▶ [INSTRUCTIONS TO FOLLOW] Among the lines of the records below, copy those that hold the word "computer".
##### DATA EXTRACT
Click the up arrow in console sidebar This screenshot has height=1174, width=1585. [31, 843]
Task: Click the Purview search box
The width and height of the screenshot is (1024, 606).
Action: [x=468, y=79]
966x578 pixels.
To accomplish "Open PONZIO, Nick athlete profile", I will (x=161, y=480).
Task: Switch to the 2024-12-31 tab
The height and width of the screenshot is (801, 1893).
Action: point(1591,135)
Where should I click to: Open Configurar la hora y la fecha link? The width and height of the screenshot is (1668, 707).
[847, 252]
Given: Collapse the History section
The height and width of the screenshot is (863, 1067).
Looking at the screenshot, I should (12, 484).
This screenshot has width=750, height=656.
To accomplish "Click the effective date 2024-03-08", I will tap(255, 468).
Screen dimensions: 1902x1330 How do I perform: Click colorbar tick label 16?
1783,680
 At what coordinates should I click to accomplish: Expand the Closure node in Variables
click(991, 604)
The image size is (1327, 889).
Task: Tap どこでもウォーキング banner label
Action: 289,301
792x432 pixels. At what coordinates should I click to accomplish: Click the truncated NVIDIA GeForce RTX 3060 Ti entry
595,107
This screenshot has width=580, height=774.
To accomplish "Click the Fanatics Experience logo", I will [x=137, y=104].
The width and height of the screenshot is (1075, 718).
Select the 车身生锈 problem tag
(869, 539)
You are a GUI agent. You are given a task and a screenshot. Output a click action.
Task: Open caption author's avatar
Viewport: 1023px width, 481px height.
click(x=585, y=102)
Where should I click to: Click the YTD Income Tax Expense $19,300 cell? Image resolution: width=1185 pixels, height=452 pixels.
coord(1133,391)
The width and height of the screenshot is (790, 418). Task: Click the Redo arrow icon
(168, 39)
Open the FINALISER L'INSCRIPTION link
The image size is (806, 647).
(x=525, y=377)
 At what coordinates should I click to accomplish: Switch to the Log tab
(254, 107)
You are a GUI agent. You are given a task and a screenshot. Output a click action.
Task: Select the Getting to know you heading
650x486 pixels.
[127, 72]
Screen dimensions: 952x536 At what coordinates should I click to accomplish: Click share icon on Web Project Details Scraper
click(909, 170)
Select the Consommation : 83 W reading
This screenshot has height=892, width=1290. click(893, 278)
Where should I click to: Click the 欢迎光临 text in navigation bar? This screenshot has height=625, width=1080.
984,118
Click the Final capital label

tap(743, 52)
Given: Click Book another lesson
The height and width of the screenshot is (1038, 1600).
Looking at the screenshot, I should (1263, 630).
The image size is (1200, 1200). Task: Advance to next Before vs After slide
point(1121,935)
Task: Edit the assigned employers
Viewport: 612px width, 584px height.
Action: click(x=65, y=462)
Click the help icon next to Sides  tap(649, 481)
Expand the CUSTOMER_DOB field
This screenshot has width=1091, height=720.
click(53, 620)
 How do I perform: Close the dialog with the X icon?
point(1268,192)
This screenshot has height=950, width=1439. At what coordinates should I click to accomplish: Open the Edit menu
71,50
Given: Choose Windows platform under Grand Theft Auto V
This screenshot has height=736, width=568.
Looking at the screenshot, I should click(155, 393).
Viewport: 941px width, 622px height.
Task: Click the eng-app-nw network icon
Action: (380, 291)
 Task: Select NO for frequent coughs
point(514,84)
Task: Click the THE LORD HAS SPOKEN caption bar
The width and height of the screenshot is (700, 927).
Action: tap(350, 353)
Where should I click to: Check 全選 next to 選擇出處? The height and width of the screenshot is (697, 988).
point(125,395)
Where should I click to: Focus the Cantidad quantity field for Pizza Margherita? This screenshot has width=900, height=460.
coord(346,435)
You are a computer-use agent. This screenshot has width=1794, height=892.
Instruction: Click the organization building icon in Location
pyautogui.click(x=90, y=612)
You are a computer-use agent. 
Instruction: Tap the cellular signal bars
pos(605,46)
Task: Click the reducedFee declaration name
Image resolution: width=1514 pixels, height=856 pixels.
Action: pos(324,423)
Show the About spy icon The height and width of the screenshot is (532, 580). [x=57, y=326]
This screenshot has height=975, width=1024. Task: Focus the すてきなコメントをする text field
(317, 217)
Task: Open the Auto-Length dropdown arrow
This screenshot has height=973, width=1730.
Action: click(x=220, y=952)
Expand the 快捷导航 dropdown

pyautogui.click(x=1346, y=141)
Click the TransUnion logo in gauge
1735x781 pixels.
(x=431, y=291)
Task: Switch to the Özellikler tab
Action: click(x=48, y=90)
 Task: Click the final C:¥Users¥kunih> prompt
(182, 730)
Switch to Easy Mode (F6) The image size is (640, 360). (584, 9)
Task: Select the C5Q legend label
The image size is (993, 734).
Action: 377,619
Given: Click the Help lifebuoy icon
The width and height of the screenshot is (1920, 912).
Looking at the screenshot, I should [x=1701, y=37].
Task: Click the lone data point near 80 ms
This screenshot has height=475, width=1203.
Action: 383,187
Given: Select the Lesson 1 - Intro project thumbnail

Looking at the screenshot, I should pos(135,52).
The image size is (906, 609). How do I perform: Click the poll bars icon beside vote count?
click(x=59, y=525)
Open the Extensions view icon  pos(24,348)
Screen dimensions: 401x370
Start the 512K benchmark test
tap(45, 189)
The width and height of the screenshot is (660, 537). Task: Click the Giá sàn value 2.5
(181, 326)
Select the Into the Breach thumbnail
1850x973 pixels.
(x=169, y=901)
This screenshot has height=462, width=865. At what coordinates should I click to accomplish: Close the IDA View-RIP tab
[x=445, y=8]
##########
▶ [COMPLETED EXERCISE]
You are a computer-use agent. This screenshot has width=1794, height=892.
You are a computer-use agent. 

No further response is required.